TASK DETAILS: Reproduce the records precisely. Omit every picture.

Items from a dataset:
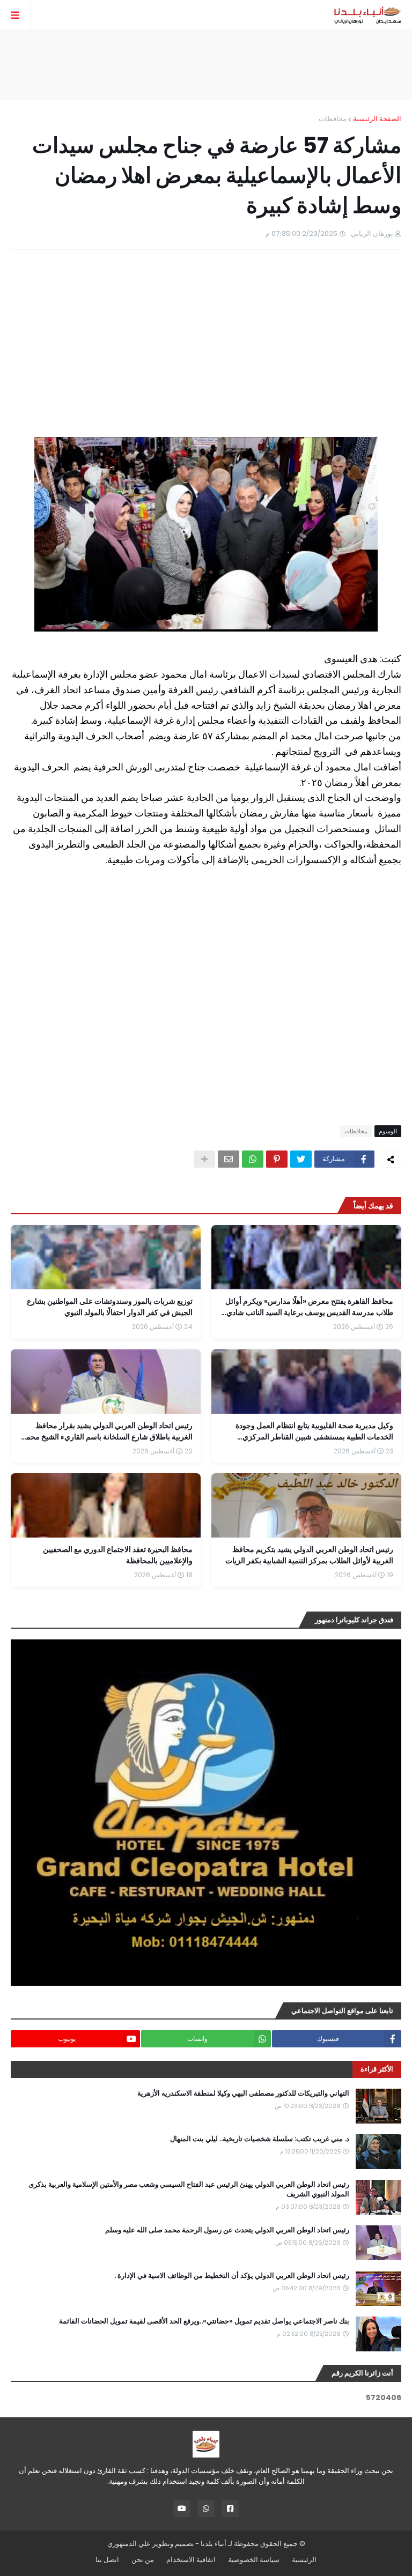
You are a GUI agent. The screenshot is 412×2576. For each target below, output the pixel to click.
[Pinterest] (277, 1159)
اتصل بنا (107, 2560)
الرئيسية (304, 2560)
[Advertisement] (206, 65)
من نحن (142, 2560)
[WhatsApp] (252, 1159)
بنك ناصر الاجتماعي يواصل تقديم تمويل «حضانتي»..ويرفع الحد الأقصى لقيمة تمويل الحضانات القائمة (204, 2321)
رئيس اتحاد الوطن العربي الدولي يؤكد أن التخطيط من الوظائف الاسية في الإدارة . (231, 2276)
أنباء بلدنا (213, 2543)
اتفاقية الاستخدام (191, 2560)
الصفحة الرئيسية (377, 119)
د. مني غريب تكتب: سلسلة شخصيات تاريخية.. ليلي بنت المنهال (259, 2139)
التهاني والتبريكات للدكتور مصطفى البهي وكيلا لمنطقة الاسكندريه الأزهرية (243, 2093)
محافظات (333, 119)
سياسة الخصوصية (253, 2560)
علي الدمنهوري (129, 2543)
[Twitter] (301, 1159)
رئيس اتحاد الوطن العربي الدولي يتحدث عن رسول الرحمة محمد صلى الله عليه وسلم (227, 2230)
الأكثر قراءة (376, 2069)
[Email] (228, 1159)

RESPONSE AREA:
You are a GUI agent. The screenshot is 412×2576. For each target below, output the pixel to click.
[Pinterest] (277, 1159)
اتصل بنا (107, 2560)
الرئيسية (304, 2560)
[Advertisement] (206, 65)
من نحن (142, 2560)
[WhatsApp] (252, 1159)
بنك ناصر الاجتماعي يواصل تقديم تمويل «حضانتي»..ويرفع الحد الأقصى لقيمة تمويل الحضانات القائمة (204, 2321)
رئيس اتحاد الوطن العربي الدولي يؤكد أن التخطيط من الوظائف الاسية في الإدارة . (231, 2276)
أنباء بلدنا (213, 2543)
اتفاقية الاستخدام (191, 2560)
الصفحة الرئيسية (377, 119)
د. مني غريب تكتب: سلسلة شخصيات تاريخية.. ليلي بنت المنهال (259, 2139)
التهاني والتبريكات للدكتور مصطفى البهي وكيلا لمنطقة الاسكندريه الأزهرية (243, 2093)
محافظات (333, 119)
سياسة الخصوصية (253, 2560)
علي الدمنهوري (129, 2543)
[Twitter] (301, 1159)
رئيس اتحاد الوطن العربي الدولي يتحدث عن رسول الرحمة محمد صلى الله عليه وسلم (227, 2230)
الأكثر قراءة (376, 2069)
[Email] (228, 1159)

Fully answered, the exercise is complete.